Ms Roy, from Gympie in Queensland, said the registry she runs alone on a full-time basis would be dwarfed by the size of a federal government database.

“We need access to a public database of convicted offenders that helps us know who is in our lives,” she told Daily Mail Australia.

“The Australian public wants it and they want it for a reason.”

New calls for a public record come after a 45-year-old male former childcare worker was charged with 1,623 child sex offenses in Brisbane, Sydney and abroad.

Tania Roy (pictured), a single mother who manages a private sex offender registry while undergoing treatment for cancer, is demanding the government introduce a larger, government-run list

Since Ms Roy started Offenders Exposed (pictured) about nine years ago, the website has publicly identified 4,604 people found guilty of sex crimes across Australia

Ms. Roy has been managing her registry while undergoing chemotherapy for chronic lymphocytic leukemia but has recently gone into remission.

She said she was confused about why she has done more work to notify the public about convicted sex offenders than the federal government.

“I don’t understand the government’s hesitation to do this because they are already freely releasing certain information,” Ms Roy said.

“So why they wouldn’t put that in a public database is beyond me, we as parents want to know who we’re dealing with.”

“Single moms and single dads are active on dating apps, meeting people, but have no real way of knowing anything about them.

“This is a start.”

In 2019, then Home Secretary Peter Dutton announced that the Liberal government had earmarked $7.8 million for a public pedophile registry.

The plan included publishing an offender’s names, aliases, dates of birth, suburb and the nature of the crime – as well as their photo – before being scrapped.

Ms. Roy rejected any suggestion that the threat of vigilance was a reason not to set up a federal database. She said that after exposing thousands of sex offenders, she was aware of only one minor case of vigilance reported to police.

“(A registry is) not to get thousands and thousands of vigilantes together and go in on them to track down these perpetrators,” she said.

“It’s about protecting your loved ones, protecting yourself, taking some of that vulnerability away.”

Western Australia is currently the only state with a public sex offender register, which Roy says contains “very limited information.”

Ms Roy, from Gympie in Queensland, has called on Anthony Albanese’s government (pictured) to introduce a public registry, saying the private registry she runs alone full-time would dwarf the scale of a federal database

The Coalition Government budgeted for a Child Sex Offenders Register in 2019, which would include the names and photos of the perpetrators (photo, mockup from Daily Mail Australia)

Offenders Exposed helped residents of Victoria’s Willaura identify a convicted sex offender who took to Facebook asking for help with accommodation while touring the state on an alleged charity drive.

The man was on the sex offender register for eight years after being convicted in 2020 of sexually assaulting a 16-year-old girl at a caravan park in Mildura.

He had even stayed two nights at the home of a helpful woman who had no idea he had been convicted of child molestation.

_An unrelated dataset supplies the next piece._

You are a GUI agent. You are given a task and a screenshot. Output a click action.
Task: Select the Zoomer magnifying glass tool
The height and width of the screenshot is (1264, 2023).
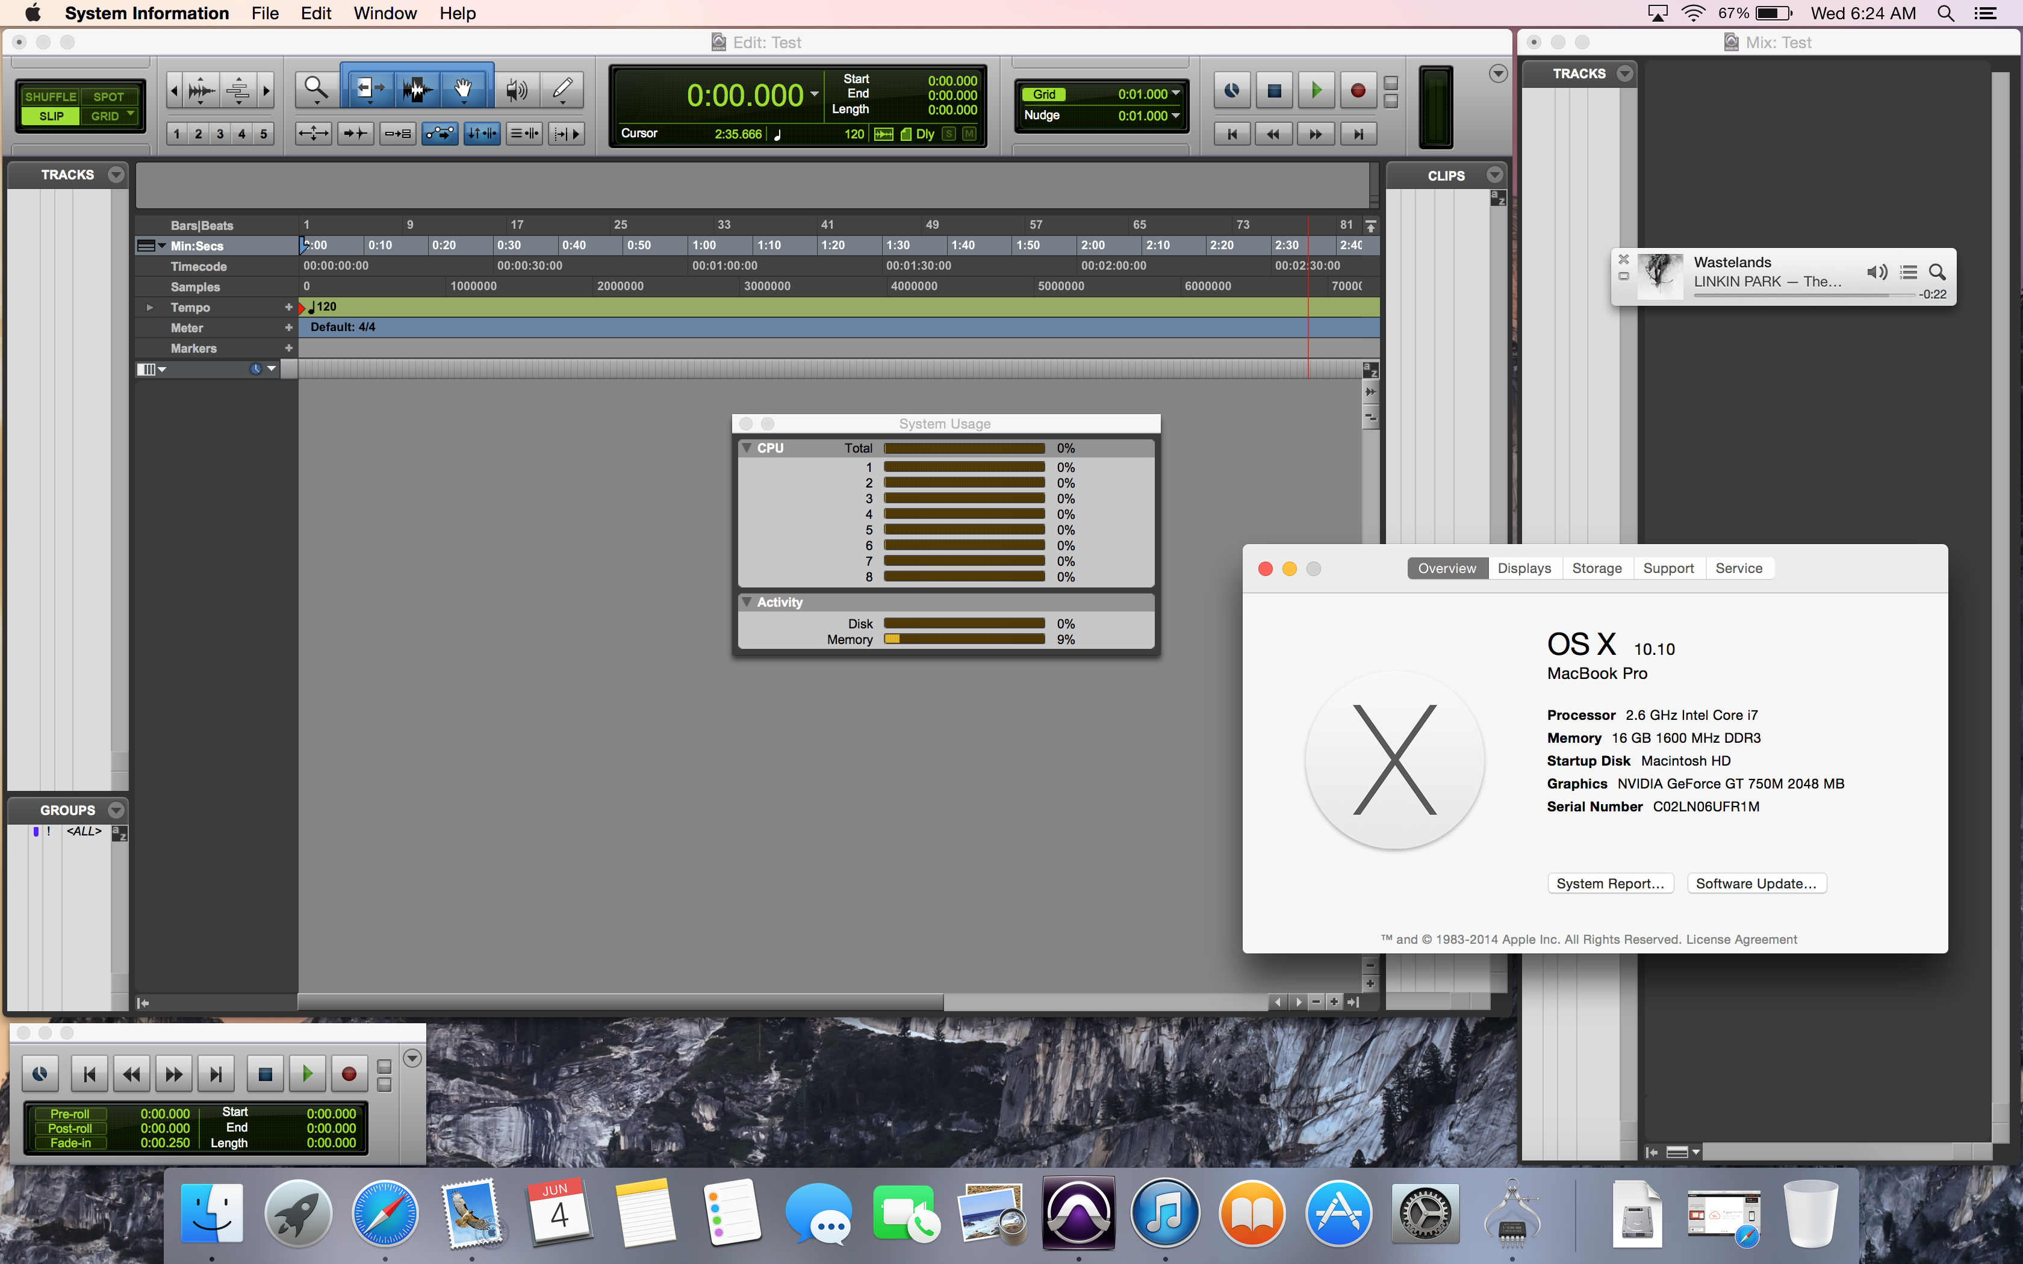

Ms Roy said that if the woman could have looked up the perpetrator’s name on a public record, she would not have allowed him into her home.

“We contacted towns and let them know he was coming and then looking for shelter and he is a registered sex offender,” Ms Roy said.

The calls for a public sex offender registry come after a 45-year-old man was charged with 1,623 child molestation charges while working as a child care worker (photo, Justine Gough of AFP)

“If you let people like that roam our country, and we have no idea, how vulnerable does that make us?”

Ms Roy admitted a register would not help in the case of the ex-nursery who was charged with more than 1,600 child molestation charges this week as he had not previously been convicted of such crimes.

“These are people who have flown under the radar, I don’t know how you could ever stop that,” she said.

“We need to look at stronger deterrents to try to stop them, even then I don’t know if that’s going to work.”

The Australian Federal Police, along with counterparts from NSW and Queensland, this week revealed the chilling allegations against the former Gold Coast childcare worker.

His 1,623 child molestation charges include 136 counts of rape and 110 counts of sexual intercourse with a child under the age of 10 between 2007 and 2022.

The 45-year-old man has been in custody for the past year after he was initially charged with two charges of making child exploitative material and one charge of using a carriage service for child pornography.